Staunton and the Crew of Harry Potter 5

In addition to talking to the cast members of the latest “Harry Potter” installment, Harry Potter and the Order of the Phoenix, ComingSoon.net got to chat with Imelda Staunton (Dolores Umbridge), as well as director David Yates, writer Michael Goldenberg and producers David Heyman and David Barron.

Q: Did you hesitate to do this role and what did you like about playing Dolores Umbridge?

Imelda Staunton: Of course I didn’t hesitate. It was wonderful for an actor to be given a challenge and it was an enormous challenge. It was more than I anticipated actually. She wasn’t the nicest women in the world and to play this is just what I like.

Q: People were surprised when you were announced as the director of this movie and to your credit, you pulled it off. What were the challenges for you?

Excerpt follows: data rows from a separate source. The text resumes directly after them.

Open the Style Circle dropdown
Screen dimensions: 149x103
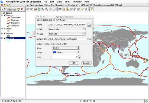coord(66,48)
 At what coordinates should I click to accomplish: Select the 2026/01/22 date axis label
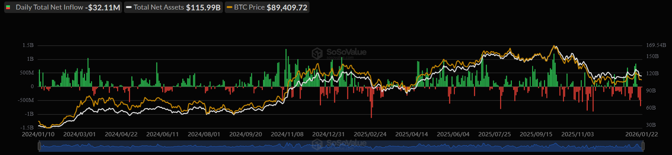point(641,134)
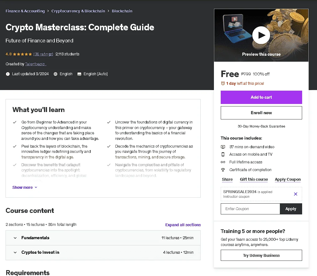Click the closed captions icon beside English [Auto]
317x276 pixels.
click(79, 74)
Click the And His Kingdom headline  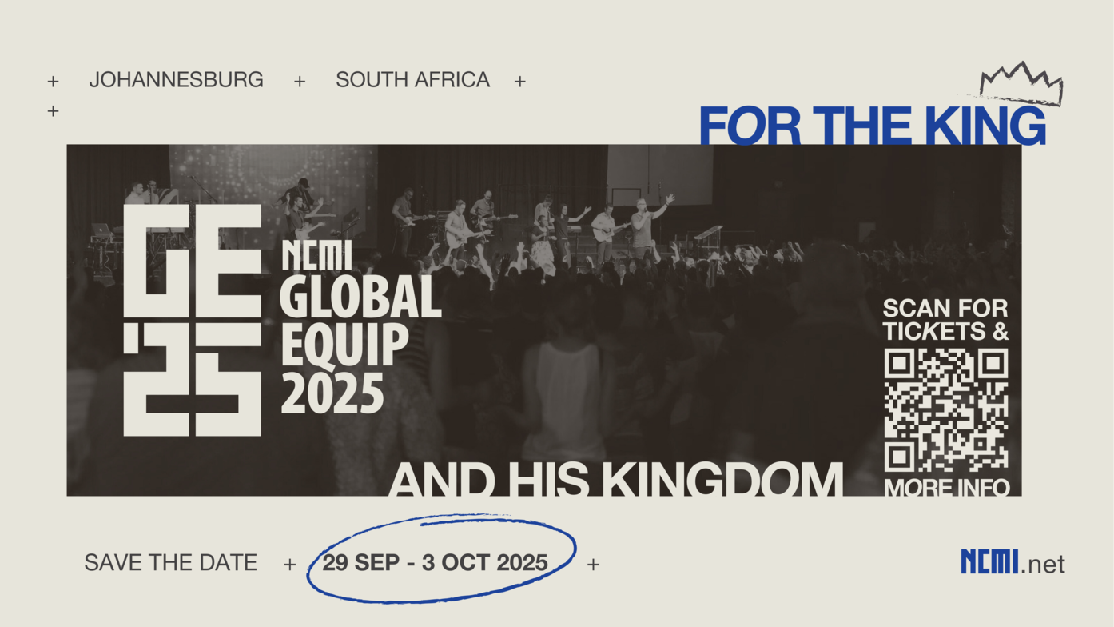click(x=615, y=480)
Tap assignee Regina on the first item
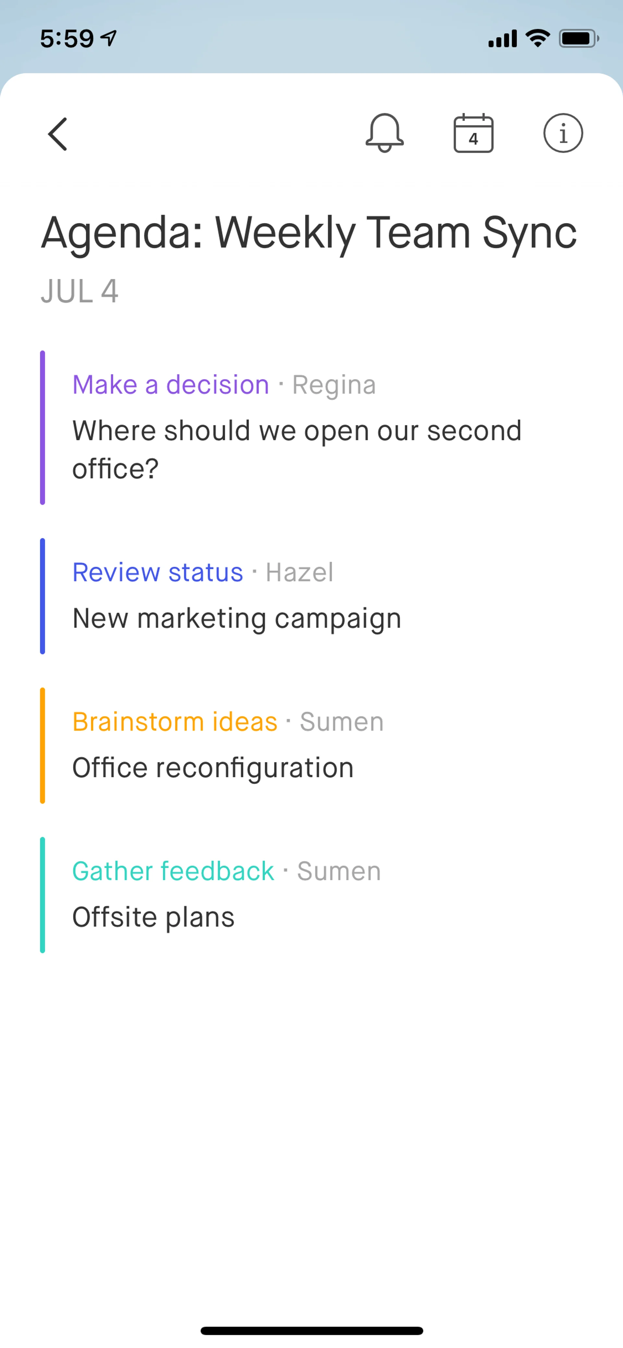This screenshot has width=623, height=1348. 334,385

David Yates: Initially it’s pretty scary. When you go to Leavesden which is where these movies are shot, the scale of the enterprise is just enormous. I went to see Mike Newell shoot “Goblet of Fire” for half a day and it feels like you’re walking into this Roman arena. It’s massive. You’ve got butterflies in your tummy to begin with, but I really, really quickly found my feet really. I think what you do is you just learn to prioritize what’s the most important thing for you to focus on as a director and for me it was working with Michael on the screenplay, pushing the performances and putting a creative team together which is a kind of combination of people I’ve worked with before and people who had already done some “Potter.” Actually, it’s an incredibly safe environment. That’s what I’d say about “Potter.” David Heyman and David Barron are both incredibly supportive. The studio was very excited by the dailies so I felt actually quickly very, very confident about the whole thing and I had a great time doing it really.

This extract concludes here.